Multimodal ranking: Gemini 3.5 Flash > GPT-5.5 ≈ Claude Opus 4.8
Dimension 5: Pricing
Probably what most people care about most.
- Gemini 3.5 Flash: $1.50 / $9 per 1M tokens (input/output) — cheapest by far
- GPT-5.5: ~$5 / $15 per 1M tokens — middle of the road
- Claude Opus 4.8: ~$15 / $75 per 1M tokens — most expensive, but also the most capable
If your usage is high, the price gap is significant. At 1M input + 500K output tokens per month: Gemini ~$6, GPT ~$12.5, Claude ~$52.5.
But Claude's premium is justified — its output quality is genuinely higher, meaning fewer revision rounds, so overall efficiency might not be worse.
Value ranking: Gemini 3.5 Flash > GPT-5.5 > Claude Opus 4.8
Dimension 6: Speed
Gemini 3.5 Flash lives up to its name — fast. Low first-token latency, steady generation at 100+ tokens per second.
GPT-5.5 is medium speed, similar to the previous generation. Opus 4.8 has adaptive thinking mode — fast for simple queries, but "thinks" for a moment on complex ones, so perceived speed varies.
Speed ranking: Gemini 3.5 Flash > GPT-5.5 > Claude Opus 4.8
Scenario-Based Recommendations
After all that, which one should you pick? My advice: choose by use case.
For writing: Claude Opus 4.8. Best text quality, great for articles, copy, reports that need a human touch.
For coding: Claude Opus 4.8 (daily development) or Fable 5 (large projects, if available). GPT-5.5 as backup.
For business owners: GPT-5.5. Most stable, fewest surprises, best API docs, most integration options. If budget-sensitive, Gemini 3.5 Flash.
For multimedia: Gemini 3.5 Flash. Images, video, audio — all in one, and cheap.
On a tight budget: Gemini 3.5 Flash, no contest. Same budget, 10x the tokens.
One-Line Selection Guide
Budget isn't an issue → Claude Opus 4.8; value-first → Gemini 3.5 Flash; don't want to think about it → GPT-5.5.

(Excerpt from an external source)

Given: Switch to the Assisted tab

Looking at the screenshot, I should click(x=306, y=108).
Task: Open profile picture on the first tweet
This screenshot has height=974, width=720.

One last note: this comparison gets updated monthly. The LLM space moves so fast that June's rankings might not hold in July — especially if GPT-5.6 drops, Fable 5 becomes available again, or Gemini 3.5 Pro lands. The landscape will reshuffle.
My advice: don't bet everything on one model. Use all three, switch by scenario. API prices are now low enough that subscribing to all three won't hurt. The real cost isn't the tool subscription — it's the time you spend agonizing over which one to choose.